Obviously I have an attraction to crazy quixotic blogging projects*, but I have to take my hat off to Laura Hudson and Leigh Walton, who are planning to blog EVERY ISSUE OF CEREBUS. On the one hand, there are ‘only’ 300 of ’em. On the other…. well, NO SPOILAZ, but there are sections of the story I’ll be interested to see how they handle. Currently, of course, they’re still on the early funny stuff (except before it was funny).
*By the way, I recently found a blog taking up where Mike Daddino’s US-equivalent-of-Popular project left off, but I’ve completely lost the URL. It was called “No Tape Errors” or something similar. If this is your thing (or if you know whose it is!) get in touch so I can link it!
http://bestpicturederby.blogspot.com/
Blogging every Oscar Best Picture nominee – Pete this is something I know you’ve threatened to do on occasion.
Yes it is, but it was as some sort of riposte to Popular, and I don’t see it throwing up films that are even that much of their time, let alone interesting.
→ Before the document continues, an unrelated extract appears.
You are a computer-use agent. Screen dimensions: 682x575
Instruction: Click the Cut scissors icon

There are loads of great Oscar winners, but it rarely corresponds to what has become the canon. It would also all be American.
I have another project lingering, but I am seeing if I can just up my posting rate at the moment with a couple of short runs and then head for the big one (it strikes me that the Top 100 films from 2003 is now six years out of date and should be redone in a new scientific manner).
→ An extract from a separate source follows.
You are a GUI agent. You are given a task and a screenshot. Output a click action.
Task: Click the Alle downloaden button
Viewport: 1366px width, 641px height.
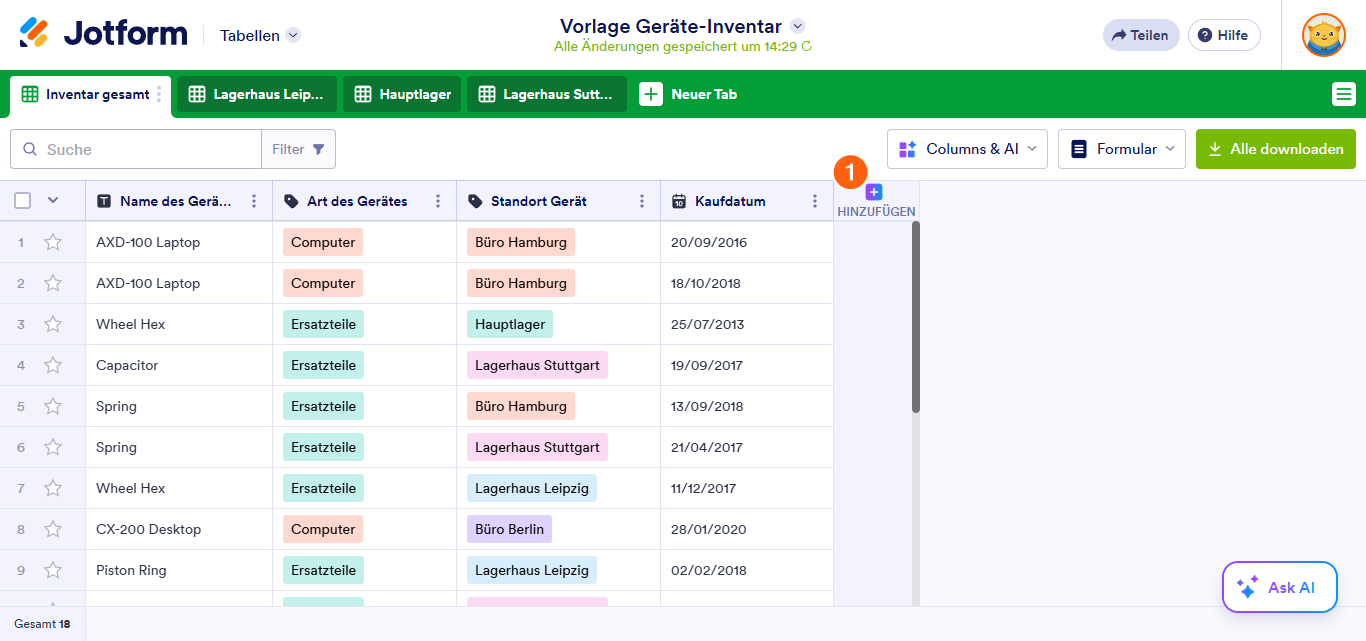[x=1275, y=148]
As the man who nominated the #1 way back then (was it really 2003?) I want to be involved again, and I hope the method is every bit as scientific.
Science has come on in leaps and bounds since then, so i daresay it will be even more scientific, and yes martin, you would have to be in the mix.
I would also be fairly interested!
Speaking of crazy quixotic blogging, have you come across this guy who’s reading every prog of 2000AD?
http://progslog.blogspot.com/
*GASP* although it looks like only every copy that he has – some patchiness at the beginning i notice.
Nah, he reads em all, just doesn’t blog every single issue.
Unlike everyone else, I thought Cerebus was great from the word go, though I did read the early issues after the later ones.